[[ The data, beginning ]]

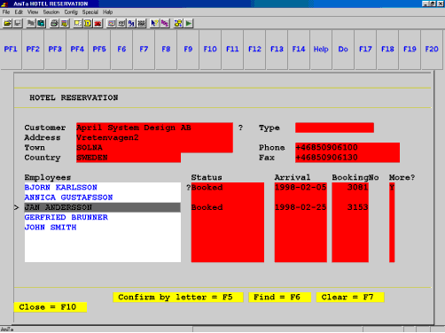Select employee JOHN SMITH in list
The image size is (445, 333).
103,228
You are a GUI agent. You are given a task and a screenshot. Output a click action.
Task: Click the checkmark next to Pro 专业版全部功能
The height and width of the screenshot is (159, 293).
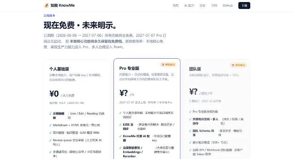[x=190, y=112]
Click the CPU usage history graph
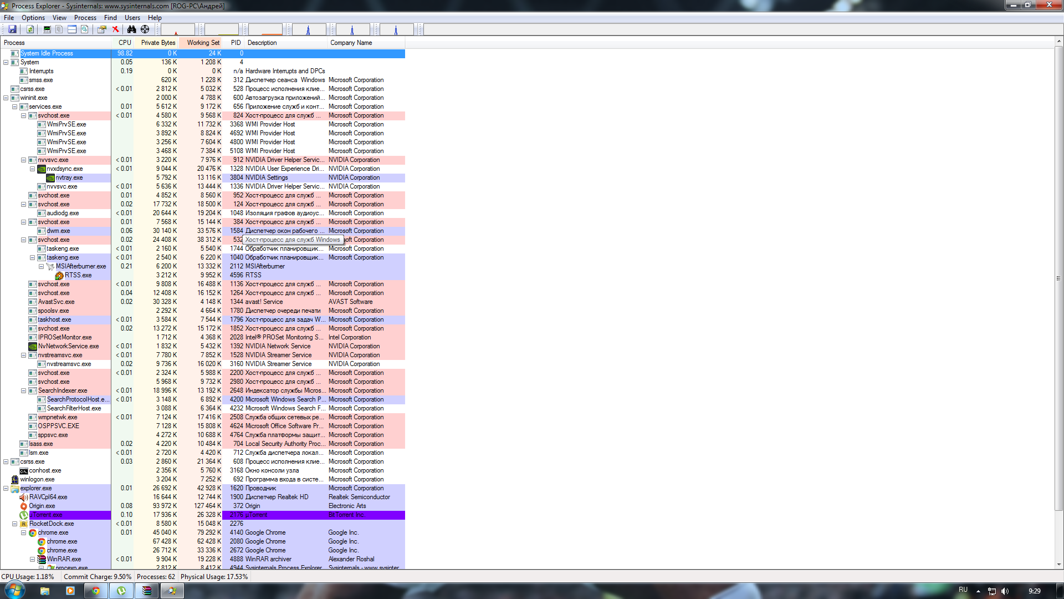 (178, 29)
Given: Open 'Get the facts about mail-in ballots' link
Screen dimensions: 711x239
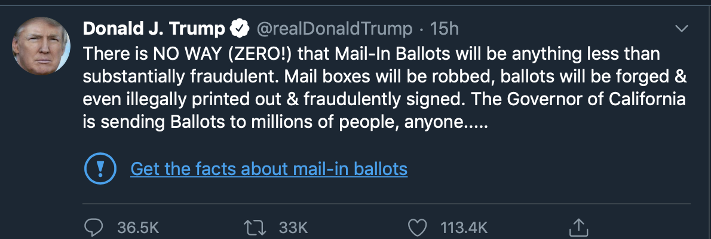Looking at the screenshot, I should tap(269, 169).
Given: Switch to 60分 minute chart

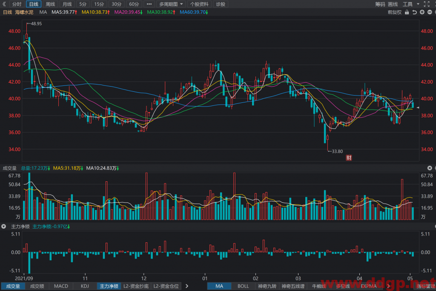Looking at the screenshot, I should (x=134, y=4).
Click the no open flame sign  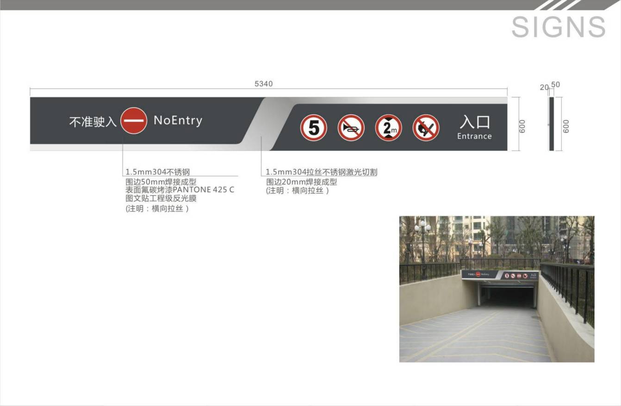click(426, 128)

[[ The data, end ]]

Output exactly those lines of the data above that run from the line with "You are a GUI" up to and including the line with "Given: Open 'Get". No pictures go in.

You are a GUI agent. You are given a task and a screenshot. Output a click action.
Task: Click the checkmark next to Pro 专业版全部功能
The height and width of the screenshot is (159, 293).
[x=190, y=112]
Click the CPU usage history graph
 (178, 29)
Given: Open 'Get the facts about mail-in ballots' link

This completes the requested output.